WHAT WAS THE SECOND WAY TO QUALIFY?

The second way to qualify if a company did not have a large enough decrease in gross receipts was if the company was affected by the pandemic. These parts of the rules were not defined very well and this is where the majority of the improper positions are being taken.

Some companies are taking the position that any supply chain, government orders or recommendations from health care officials are enough to justify taking the credit. The IRS has now come back to say many of those are not proper.

WHAT DID THE IRS SAY?

The IRS actually put out news release last month to be wary of third-party vendors who are taking improper positions and may be taking credits when the company does not actually qualify for it.

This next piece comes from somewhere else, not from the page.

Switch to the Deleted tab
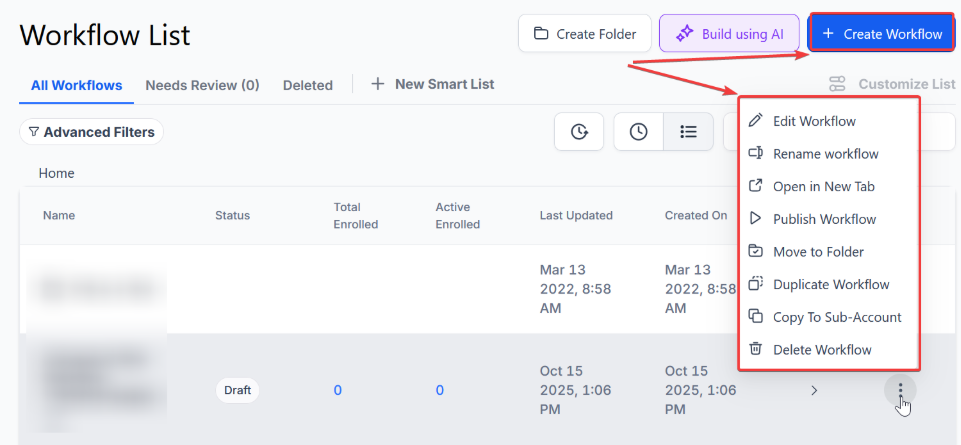 pyautogui.click(x=308, y=85)
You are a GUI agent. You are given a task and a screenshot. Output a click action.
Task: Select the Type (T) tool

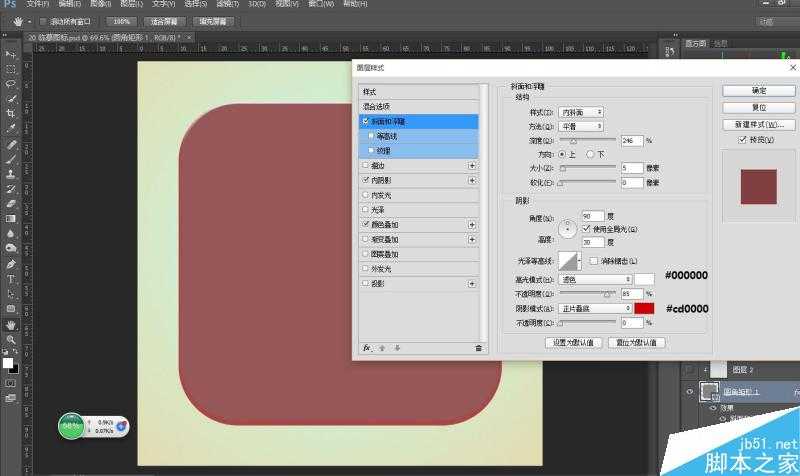click(x=10, y=279)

The IRS reminded businesses that to be eligible for the credit, they must have-

  1. Sustained a full or partial suspension of operations due to orders from an appropriate governmental authority.
  2. Experienced a decline in gross receipts like we talked about earlier
  3. Qualified as a recovery startup business.

HAVE YOU NOTICED THE IRS ACTUALLY LOOKING CLOSER AT THE CREDIT?

Yes for sure. What we have seen is that any smaller credits are being processed within 5-8 months. But any larger credits are being heavily scrutinized and may take more than a year to process. In certain cases the IRS is even requesting additional information to make sure the credit it legitimate.

This is where it is important to talk to the accountant who knows your business and not one only coming in to calculate and prepare a one-time credit and then moving on to the next business.

Be sure to talk to one of our professionals if you have any questions regarding the employee retention credit.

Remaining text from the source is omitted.